The Attorney General of Nevada raised some eyebrows last week when she filed a brief defending Nevada's marriage statutes that appeared to implicitly compare same-sex marriage with polygamous and incestuous ones. The case in question is Sevcik v. Sandoval and is being managed by Lambda Legal and the Attorney General is a Democrat named Catherine Cortez Masto who was re-elected in 2010 and is term limited from running again in 2014.
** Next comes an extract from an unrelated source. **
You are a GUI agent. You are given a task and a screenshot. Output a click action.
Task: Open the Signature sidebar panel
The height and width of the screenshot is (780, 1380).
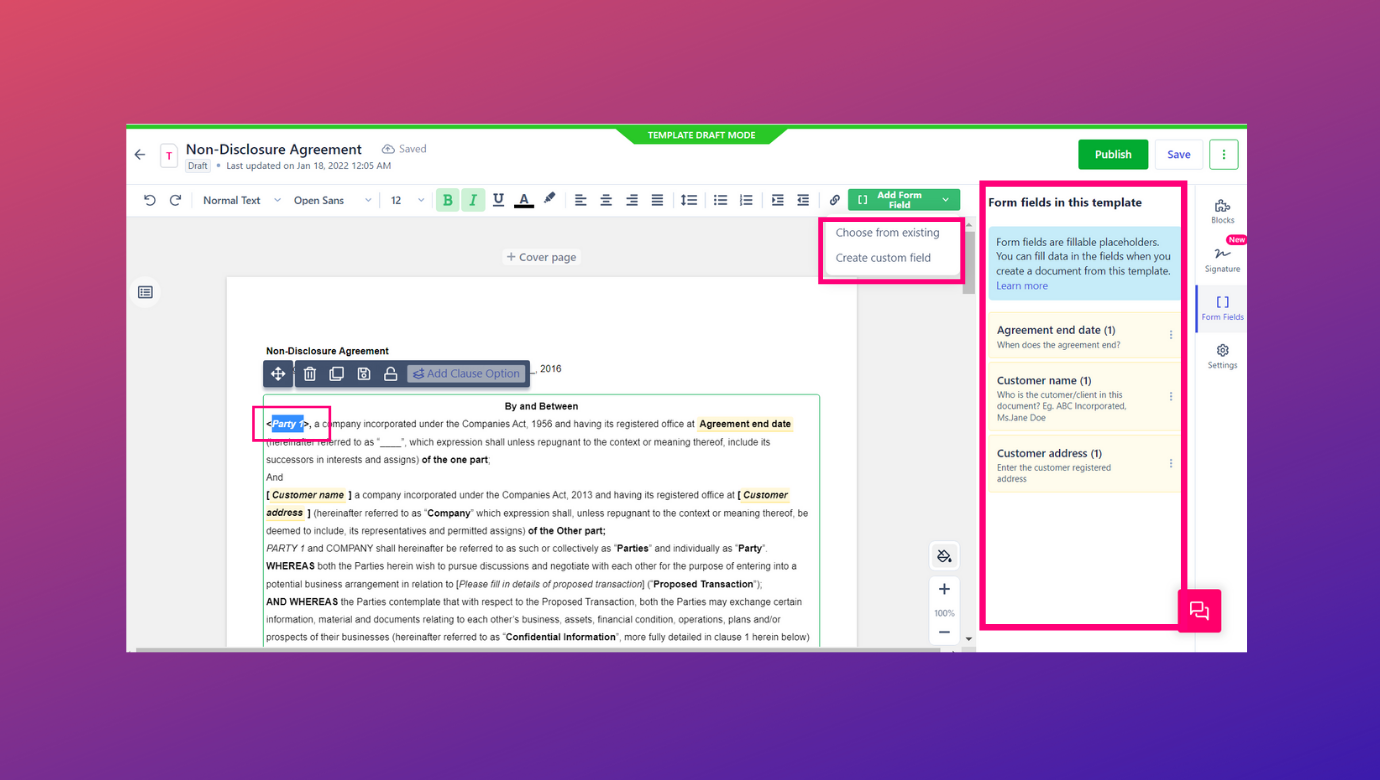coord(1222,259)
Today comes word that in light of the recent decision by the 9th Circuit that laws which discriminate on the basis of sexual orientation require heightened scrutiny, the AG is changing her tune. She released a statement which is today's Queer Quote:
“A potentially significant case was decided by the Ninth Circuit on Tuesday of this week, the same day that a brief was filed on behalf of the State in Nevada’s same-sex marriage case. The Ninth Circuit’s new decision, entitled SmithKline Beechum Corp. v. Abbott Laboratories, appears to impact the equal protection and due process arguments made on behalf of the State. After careful review of the SmithKline decision these arguments are likely no longer tenable in the Ninth Circuit.
This office will conduct further review over the weekend in order to evaluate the State’s argument in light of SmithKline. We will be discussing this with the Governor’s Office next week.It would be interesting if the AG of Nevada stopped defending its discriminatory marriage statute(s) in light of the decision in GlaxoSmithKline, like the Democratic Attorney General of Virginia, Mark Herring did last week. He made his decision on the strength of the Supreme Court's language in United States v. Windsor, which makes it pretty clear that laws which disfavor same-sex couples do not serve a legitimate governmental interest and are almost certainly unconstitutional.
If sexual orientation does receive heightened scrutiny nationwide it is hard to imagine that state constitutional bans on same-sex marriage survive competent judicial review. Currently, that is the standard of review in the Ninth Circuit, where Nevada (and Oregon) reside, so we may have more states joining the marriage equality caucus sooner rather than later.